I love the Immigration Museum and have attended many special exhibitions, as well as frequent visits to the permanent reminders that more than nine million people have migrated to Australia since 1788. 

Immigration is about us all – those who were here and those who came.  Everyone has a story to tell – about ourselves, our families, friends and ancestors. It is in the telling of these stories that we can begin to understand Victoria’s rich histories.

The exhibition includes objects, historical film, images, and innovative multimedia experiences to explore the personal stories of British migrants and the contemporary perspectives of migrants and commentators.

(It)… incorporates a rich and diverse range of voices to explore narratives at both a national and personal level, focusing on questions of identity and impact on contemporary Australia.
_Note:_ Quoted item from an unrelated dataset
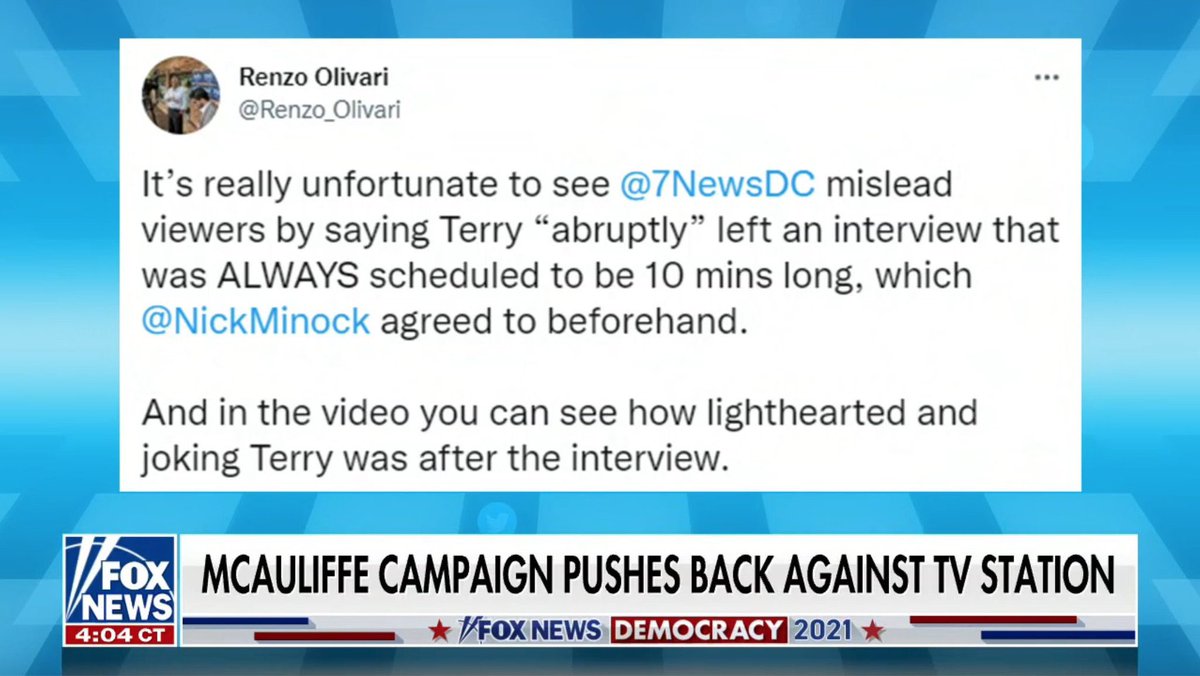Open the tweet's three-dot more options menu
Screen dimensions: 1200x676
pyautogui.click(x=1045, y=77)
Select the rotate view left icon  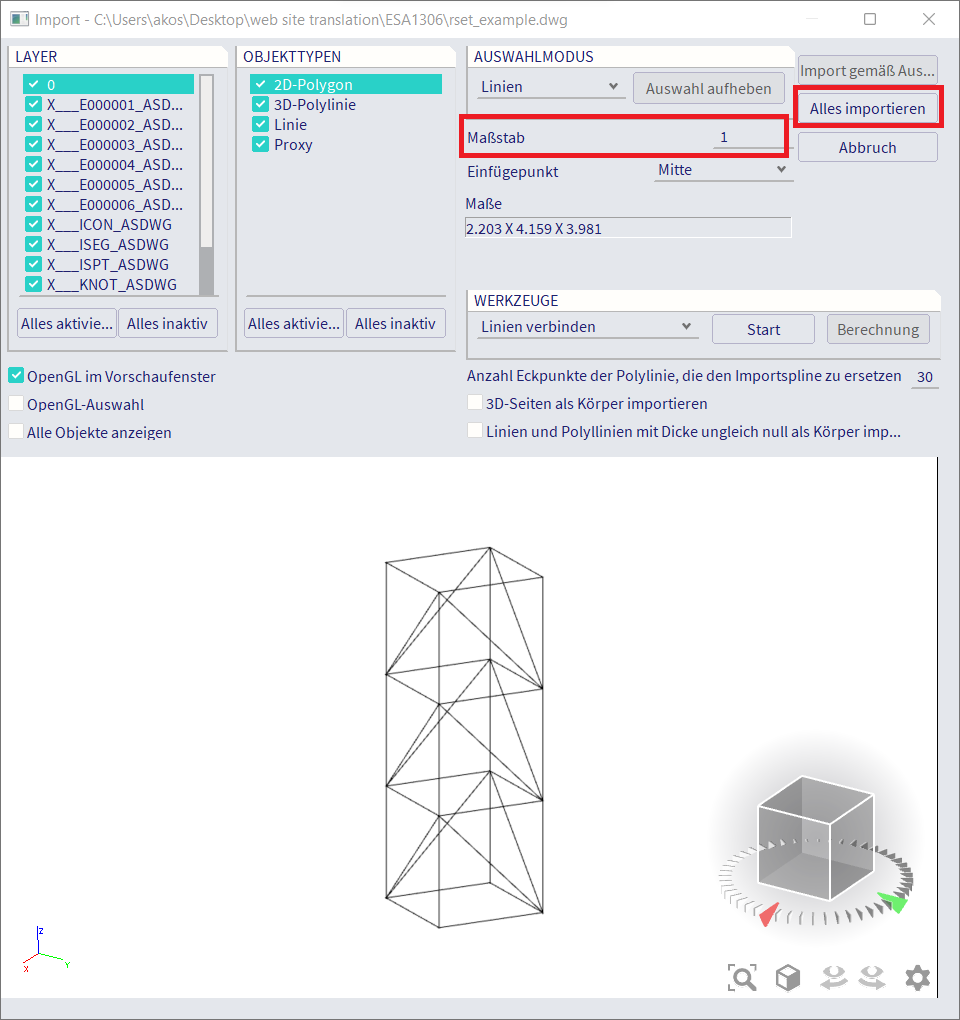pos(833,977)

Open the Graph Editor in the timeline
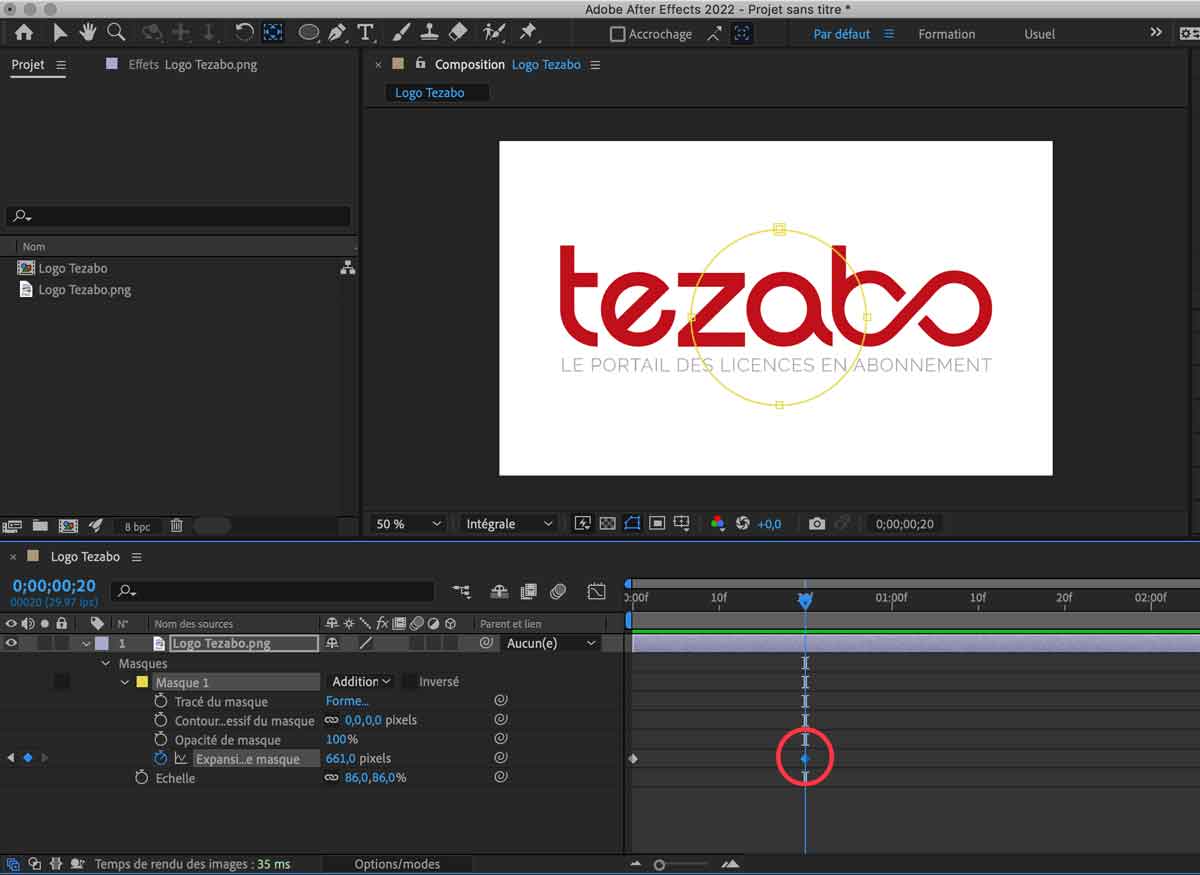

There are plenty of well-known Aussies who were ‘Ten Pound Poms” or whose family were:

The Bee Gees (English), Hugh Jackman (English), Kylie Minogue (Welsh), Olivia Newton-John (English), Jimmy Barnes (Scotland), Bon Scott (Scotland), George Young (Scotland), Noni Hazelhurst (English), and cricketers Harold Larwood and Frank ‘Typhoon’ Tyson…

And of course two ex-Prime Ministers: Julia Gillard and Tony Abbott.

Not to mention a few other politicians caught in the recent Constitutional conundrum over dual citizenship and the right to sit in parliament.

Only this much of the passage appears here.